朱福庆,孔祥维,付海燕,田奇(大连理工大学信息与通信工程学院, 大连 116024;美国德州大学圣安东尼奥分校计算机科学系, 圣安东尼奥 TX 78249 美国)
目的 行人再识别的任务是研究如何在海量监控数据中准确地识别出某个特定场合中曾经出现过的人，已成为公共安全领域中一项新的且具有挑战性的研究课题。其挑战在于，行人在图像中有较大的姿态、视角、光照等变化，这些复杂的变化会严重影响行人再识别性能。近年来，以卷积神经网络（CNN）为代表的深度学习方法在计算机视觉领域取得了巨大的成功，也带动了行人再识别领域的相关研究。CNN有效地克服了行人变化，取得较高的准确率。然而，由于行人再识别数据集中行人标注量小，利用现有的一路CNN模型，其训练过程并不够充分，影响了深度学习模型的鉴别能力。为了解决上述问题，通过对网络结构进行改进，提出一种两路互补对称的CNN结构用于行人再识别任务。方法 本文方法每次同时输入两路样本，其中每路样本之间具有互补特性，此时在有限的训练样本下，输入的组合会更加多样化，CNN模型的训练过程更加丰富。结果 对本文提出的方法在两个公开的大规模数据集（Market-1501和DukeMTMC-reID）上进行实验评估，相比于基线方法有稳定的提升，相比于现存的其他一些方法，其结果也有竞争力。在Market-1501数据集上，1选识别正确率和平均精度均值分别达到了73.25%和48.44%。在DukeMTMC-reID数据集上，1选识别正确率和平均精度均值分别达到了63.02%和41.15%。结论 本文提出的两路互补对称CNN结构的行人再识别方法，能够在现有的有限训练样本下，更加充分地训练CNN模型，学习得到鉴别能力更强的深度学习模型，从而有效地提升行人再识别的性能。

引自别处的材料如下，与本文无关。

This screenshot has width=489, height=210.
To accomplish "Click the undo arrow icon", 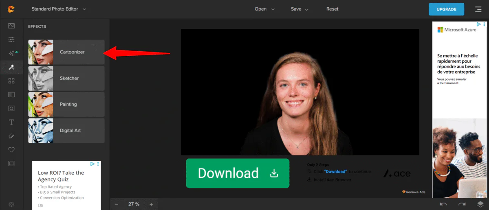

Two-stream complementary symmetrical CNN architecture for person re-identification
Zhu Fuqing,Kong Xiangwei,Fu Haiyan,Tian Qi(School of Information and Communication Engineering, Dalian University of Technology, Dalian, Liaoning 116024, China;Department of Computer Science, University of Texas at San Antonio, San Antonio TX 78249, USA)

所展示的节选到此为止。